Exactly, but as today everyone realizes that Gore in 2000 would have been so much better than Bush (though Mitchell @50 has the most idiotic attempt to claim that Gore would have invaded Iraq after 9/11 – completely ignoring that Gore was one of the few consistent anti-Iraq democrats), this same morons who once claimed that Bush and Gore were identical are now spouting that in 2012 Obama and Romney would govern the same.
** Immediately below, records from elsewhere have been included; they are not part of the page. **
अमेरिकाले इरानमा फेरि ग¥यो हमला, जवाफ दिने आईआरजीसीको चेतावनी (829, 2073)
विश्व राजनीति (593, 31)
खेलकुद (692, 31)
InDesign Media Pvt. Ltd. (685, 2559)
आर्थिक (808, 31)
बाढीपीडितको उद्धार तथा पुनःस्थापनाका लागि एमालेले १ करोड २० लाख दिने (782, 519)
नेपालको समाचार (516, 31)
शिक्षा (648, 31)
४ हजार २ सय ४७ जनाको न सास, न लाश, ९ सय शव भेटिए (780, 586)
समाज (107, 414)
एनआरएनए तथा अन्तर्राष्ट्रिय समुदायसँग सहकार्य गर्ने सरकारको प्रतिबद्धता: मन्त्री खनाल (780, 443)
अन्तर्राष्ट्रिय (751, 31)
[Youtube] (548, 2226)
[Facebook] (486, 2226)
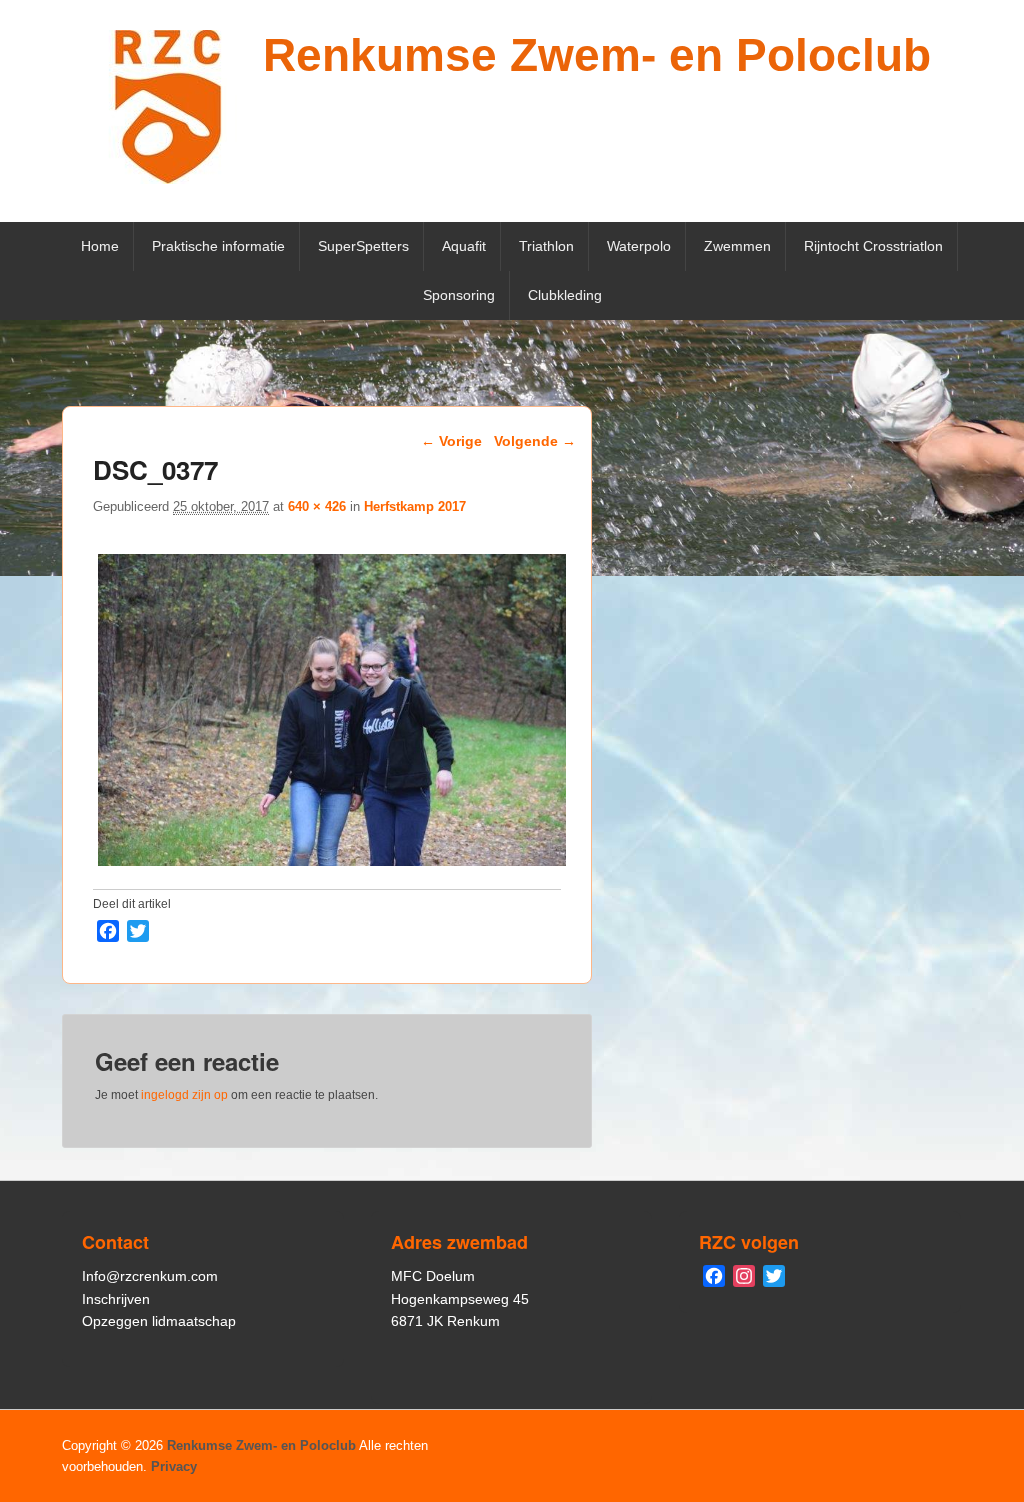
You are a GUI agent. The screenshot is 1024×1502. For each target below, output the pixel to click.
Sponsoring (459, 295)
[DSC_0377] (331, 865)
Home (100, 246)
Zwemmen (737, 246)
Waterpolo (639, 246)
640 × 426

Or even better, that Romney, had he been elected in 2008, would have passed a more liberal healthcare plan than Obama did.
I’m not sure whether they’ll be denying their role in defeating Obama or swearing that he would have nuked Damascus, nominated ultra-conservative SC justices, and turned Medicare into a non-functional voucher system just like Romney did. In any case, they’ll be just as wrong as they were about Nader.